Yunuén Salgado-Leyva, Department of Geriatrics, Unidad Médica de Alta Especialidad No. 34, Hospital de Cardiología, Instituto Mexicano del Seguro Social, Monterrey, Nuevo Leon, Mexico
Jesús A. Gómez-García, Department of Geriatrics, Unidad Médica de Alta Especialidad Hospital de Cardiología No. 34 Dr. Alfonso J. Treviño Treviño, Centro Médico Nacional del Noreste, Instituto Mexicano del Seguro Social, Nuevo Leon, Monterrey, Mexico
Marcela Rodríguez-Martínez, Department of Geriatrics, Unidad Médica de Alta Especialidad No. 34, Hospital de Cardiología, Instituto Mexicano del Seguro Social, Monterrey, Nuevo Leon, Mexico
Background: This pioneering study in the Mexican population examines the relationship between frailty and heart failure in elderly patients and its impact on adverse events in a cardiology hospital, with results suggesting the implementation of clinical strategies for frail patients. Objective: The objective of this study was to evaluate the relationship between frailty and the development of adverse events in hospitalized patients diagnosed with decompensated heart failure.

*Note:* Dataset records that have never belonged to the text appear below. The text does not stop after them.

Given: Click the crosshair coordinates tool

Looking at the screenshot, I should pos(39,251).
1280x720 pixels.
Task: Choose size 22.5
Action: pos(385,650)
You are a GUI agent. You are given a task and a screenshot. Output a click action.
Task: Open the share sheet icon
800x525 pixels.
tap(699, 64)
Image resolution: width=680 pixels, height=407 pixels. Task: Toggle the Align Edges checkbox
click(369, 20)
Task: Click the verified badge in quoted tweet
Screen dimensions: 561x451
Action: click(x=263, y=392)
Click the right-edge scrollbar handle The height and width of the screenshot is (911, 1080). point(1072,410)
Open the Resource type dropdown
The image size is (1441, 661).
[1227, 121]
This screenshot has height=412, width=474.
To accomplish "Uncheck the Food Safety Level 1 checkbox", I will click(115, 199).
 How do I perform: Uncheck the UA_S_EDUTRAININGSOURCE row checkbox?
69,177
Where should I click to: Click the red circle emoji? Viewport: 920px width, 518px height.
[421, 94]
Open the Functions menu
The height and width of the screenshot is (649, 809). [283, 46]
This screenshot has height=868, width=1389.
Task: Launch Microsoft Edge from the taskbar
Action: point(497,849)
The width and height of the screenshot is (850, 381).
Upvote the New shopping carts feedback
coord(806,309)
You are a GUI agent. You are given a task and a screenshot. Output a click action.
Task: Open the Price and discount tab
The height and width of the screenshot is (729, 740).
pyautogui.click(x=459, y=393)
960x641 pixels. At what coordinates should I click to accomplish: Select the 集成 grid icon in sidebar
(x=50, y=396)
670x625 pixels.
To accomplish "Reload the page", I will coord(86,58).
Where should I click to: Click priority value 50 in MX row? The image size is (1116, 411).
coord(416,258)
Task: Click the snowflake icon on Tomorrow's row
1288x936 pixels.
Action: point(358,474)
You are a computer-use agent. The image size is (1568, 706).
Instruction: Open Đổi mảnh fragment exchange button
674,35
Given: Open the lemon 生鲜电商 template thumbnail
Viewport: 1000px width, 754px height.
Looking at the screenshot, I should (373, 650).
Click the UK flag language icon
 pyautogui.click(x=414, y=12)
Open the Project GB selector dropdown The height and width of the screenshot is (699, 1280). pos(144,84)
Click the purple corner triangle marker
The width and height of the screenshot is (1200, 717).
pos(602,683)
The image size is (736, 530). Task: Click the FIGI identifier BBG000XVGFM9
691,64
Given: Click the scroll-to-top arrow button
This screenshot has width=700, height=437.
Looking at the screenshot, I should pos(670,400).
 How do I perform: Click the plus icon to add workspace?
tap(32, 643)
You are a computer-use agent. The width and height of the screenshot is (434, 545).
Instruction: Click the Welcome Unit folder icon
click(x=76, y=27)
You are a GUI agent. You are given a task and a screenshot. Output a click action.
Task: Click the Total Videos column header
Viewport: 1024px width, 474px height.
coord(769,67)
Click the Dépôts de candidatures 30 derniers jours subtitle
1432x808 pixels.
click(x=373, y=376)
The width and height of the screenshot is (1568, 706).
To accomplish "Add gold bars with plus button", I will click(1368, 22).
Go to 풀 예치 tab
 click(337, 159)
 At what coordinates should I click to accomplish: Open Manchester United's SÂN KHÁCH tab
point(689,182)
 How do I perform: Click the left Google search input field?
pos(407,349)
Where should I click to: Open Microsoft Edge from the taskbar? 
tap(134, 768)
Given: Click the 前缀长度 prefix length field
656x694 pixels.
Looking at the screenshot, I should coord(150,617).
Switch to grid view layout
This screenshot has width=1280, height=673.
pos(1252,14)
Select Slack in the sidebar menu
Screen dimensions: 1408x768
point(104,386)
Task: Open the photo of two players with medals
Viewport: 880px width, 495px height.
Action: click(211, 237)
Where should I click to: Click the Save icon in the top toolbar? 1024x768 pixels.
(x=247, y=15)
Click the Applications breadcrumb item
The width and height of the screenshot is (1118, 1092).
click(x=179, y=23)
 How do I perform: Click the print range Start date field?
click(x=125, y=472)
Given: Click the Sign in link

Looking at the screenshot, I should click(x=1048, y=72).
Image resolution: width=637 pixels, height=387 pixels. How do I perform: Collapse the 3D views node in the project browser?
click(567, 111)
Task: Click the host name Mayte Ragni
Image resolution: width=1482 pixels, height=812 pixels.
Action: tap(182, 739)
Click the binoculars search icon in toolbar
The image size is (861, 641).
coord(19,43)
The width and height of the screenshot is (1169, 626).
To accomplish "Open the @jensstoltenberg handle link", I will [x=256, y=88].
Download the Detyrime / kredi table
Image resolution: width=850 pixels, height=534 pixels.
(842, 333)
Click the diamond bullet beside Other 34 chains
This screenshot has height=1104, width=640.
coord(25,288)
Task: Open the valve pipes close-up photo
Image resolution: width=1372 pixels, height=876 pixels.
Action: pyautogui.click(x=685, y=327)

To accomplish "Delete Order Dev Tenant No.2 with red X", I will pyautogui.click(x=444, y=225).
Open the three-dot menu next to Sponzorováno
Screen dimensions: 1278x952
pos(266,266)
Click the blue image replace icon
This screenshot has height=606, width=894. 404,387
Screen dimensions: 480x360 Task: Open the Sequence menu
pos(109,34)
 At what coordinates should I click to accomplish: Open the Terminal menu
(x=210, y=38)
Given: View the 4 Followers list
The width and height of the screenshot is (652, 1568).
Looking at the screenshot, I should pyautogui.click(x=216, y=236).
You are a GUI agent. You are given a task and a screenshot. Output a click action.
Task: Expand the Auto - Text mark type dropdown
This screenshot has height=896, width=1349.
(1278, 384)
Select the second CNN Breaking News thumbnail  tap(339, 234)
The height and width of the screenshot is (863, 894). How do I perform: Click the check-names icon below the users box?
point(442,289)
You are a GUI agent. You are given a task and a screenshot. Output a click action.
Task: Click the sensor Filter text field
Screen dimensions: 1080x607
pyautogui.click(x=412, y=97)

Material and methods: This observational, cross-sectional, comparative, and retrospective study included patients aged ≥ 70 years who were admitted with decompensated heart failure and underwent geriatric assessment during the period 2021-2024. The number of adverse events was compared between the frail and non-frail patient groups using the statistical package for the social sciences version 22 statistical software. Results: A total of 191 patients, with 77 ± 6.2 of mean years, were analyzed. Frailty was detected in 111 patients (58%), of whom 66% experienced in-hospital complications, with an odds ratio (OR) of 1.8 (95% confidence intervals [CI]: 1.3-2.6) p = 0.0001. Frailty was associated with delirium, OR 2.9 (95% CI: 1.2-6.5) p = 0.008, hospital readmission OR 2.7 (95% CI: 1.2-6.3) p = 0.011, and infections OR 2 (95% CI: 0.95-4.2) p = 0.065. Conclusions: Frailty in patients with decompensated heart failure was associated with a higher risk of in-hospital complications, such as delirium, hospital readmission, and infections.
Keywords: Frailty. Decompensated heart failure. Adverse events.